O godz. 14:00 planowany jest wylot amerykańskiego prezydenta z Warszawy. Po wizycie w Polsce Trump uda się do Hamburga, gdzie weźmie udział w szczycie G20.

Rosyjska gazeta zauważa, że w kwietniu 2017 roku USA sprzedały za granicę 1,4 mld metrów sześc. skroplonego gazu.

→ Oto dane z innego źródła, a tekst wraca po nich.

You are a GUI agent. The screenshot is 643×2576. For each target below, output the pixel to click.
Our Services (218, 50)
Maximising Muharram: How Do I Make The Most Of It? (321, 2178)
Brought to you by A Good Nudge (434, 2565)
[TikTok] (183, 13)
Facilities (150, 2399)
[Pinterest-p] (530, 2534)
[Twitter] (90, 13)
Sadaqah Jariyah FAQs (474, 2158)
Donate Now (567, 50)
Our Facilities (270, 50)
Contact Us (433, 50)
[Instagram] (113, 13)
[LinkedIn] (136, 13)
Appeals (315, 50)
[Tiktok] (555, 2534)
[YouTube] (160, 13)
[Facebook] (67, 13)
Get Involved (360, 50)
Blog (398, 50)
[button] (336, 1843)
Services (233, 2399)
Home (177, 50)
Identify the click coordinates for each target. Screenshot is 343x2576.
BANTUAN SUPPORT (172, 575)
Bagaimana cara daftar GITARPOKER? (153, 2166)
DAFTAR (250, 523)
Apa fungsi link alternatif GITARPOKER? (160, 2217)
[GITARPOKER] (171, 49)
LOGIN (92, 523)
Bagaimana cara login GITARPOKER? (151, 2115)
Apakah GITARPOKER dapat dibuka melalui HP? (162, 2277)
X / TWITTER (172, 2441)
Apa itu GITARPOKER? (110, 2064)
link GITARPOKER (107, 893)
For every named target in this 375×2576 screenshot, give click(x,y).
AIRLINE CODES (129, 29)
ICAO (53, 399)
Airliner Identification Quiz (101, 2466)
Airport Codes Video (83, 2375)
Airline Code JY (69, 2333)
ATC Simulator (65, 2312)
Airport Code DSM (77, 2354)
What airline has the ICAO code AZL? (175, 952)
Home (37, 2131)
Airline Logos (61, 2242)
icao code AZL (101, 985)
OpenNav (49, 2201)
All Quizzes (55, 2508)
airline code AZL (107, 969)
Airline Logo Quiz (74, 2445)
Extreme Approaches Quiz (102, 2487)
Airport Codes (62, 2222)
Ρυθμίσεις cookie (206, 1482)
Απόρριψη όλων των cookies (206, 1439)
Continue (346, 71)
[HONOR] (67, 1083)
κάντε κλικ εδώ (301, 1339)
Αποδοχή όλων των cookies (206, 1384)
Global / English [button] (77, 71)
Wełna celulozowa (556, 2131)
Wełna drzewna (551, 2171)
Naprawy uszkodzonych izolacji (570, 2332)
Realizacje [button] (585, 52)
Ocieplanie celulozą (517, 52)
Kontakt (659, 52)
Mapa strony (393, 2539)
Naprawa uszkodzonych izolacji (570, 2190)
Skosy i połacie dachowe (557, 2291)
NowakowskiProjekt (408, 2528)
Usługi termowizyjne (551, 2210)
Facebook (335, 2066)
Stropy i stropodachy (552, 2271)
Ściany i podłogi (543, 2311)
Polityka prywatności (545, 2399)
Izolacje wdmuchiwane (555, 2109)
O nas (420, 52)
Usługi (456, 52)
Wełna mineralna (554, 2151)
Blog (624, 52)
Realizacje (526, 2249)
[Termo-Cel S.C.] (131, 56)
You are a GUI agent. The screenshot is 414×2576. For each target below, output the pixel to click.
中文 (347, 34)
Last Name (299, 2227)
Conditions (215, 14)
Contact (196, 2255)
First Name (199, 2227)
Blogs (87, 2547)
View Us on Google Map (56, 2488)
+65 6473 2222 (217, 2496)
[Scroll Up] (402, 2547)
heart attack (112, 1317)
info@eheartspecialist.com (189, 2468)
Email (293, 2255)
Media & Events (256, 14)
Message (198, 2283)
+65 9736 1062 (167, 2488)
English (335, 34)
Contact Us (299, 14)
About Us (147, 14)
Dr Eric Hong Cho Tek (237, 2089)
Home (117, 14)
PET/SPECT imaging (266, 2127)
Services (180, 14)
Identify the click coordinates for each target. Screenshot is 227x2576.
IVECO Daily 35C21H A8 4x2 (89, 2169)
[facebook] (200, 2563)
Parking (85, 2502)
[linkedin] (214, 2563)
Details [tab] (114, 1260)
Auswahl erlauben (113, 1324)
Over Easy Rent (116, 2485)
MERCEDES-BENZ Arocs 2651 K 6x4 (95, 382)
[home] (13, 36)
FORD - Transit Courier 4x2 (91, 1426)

Jednak amerykański eksport, choć rośnie, wciąż stanowi jedynie 2-3 proc. światowego handlu LNG - podkreśla "RBK". Jednocześnie zaznacza, powołując się na prasę w USA, że głównym atutem amerykańskiego gazu jest jego konkurencyjna cena.

"RBK" zauważa następnie, powołując się na ekspertów agencji analitycznej Platts, że "dostawy LNG do terminalu w Świnoujściu - z Kataru, Norwegii, a teraz z USA - przydadzą się polskiemu kontrahentowi Gazpromu, firmie PGNiG, do wzmocnienia pozycji negocjacyjnej w kwestii ceny przed przedłużeniem kontraktu wygasającego w 2022 roku. Strona polska wskazywała na poważną możliwość nieprzedłużenia kontraktu z Rosjanami.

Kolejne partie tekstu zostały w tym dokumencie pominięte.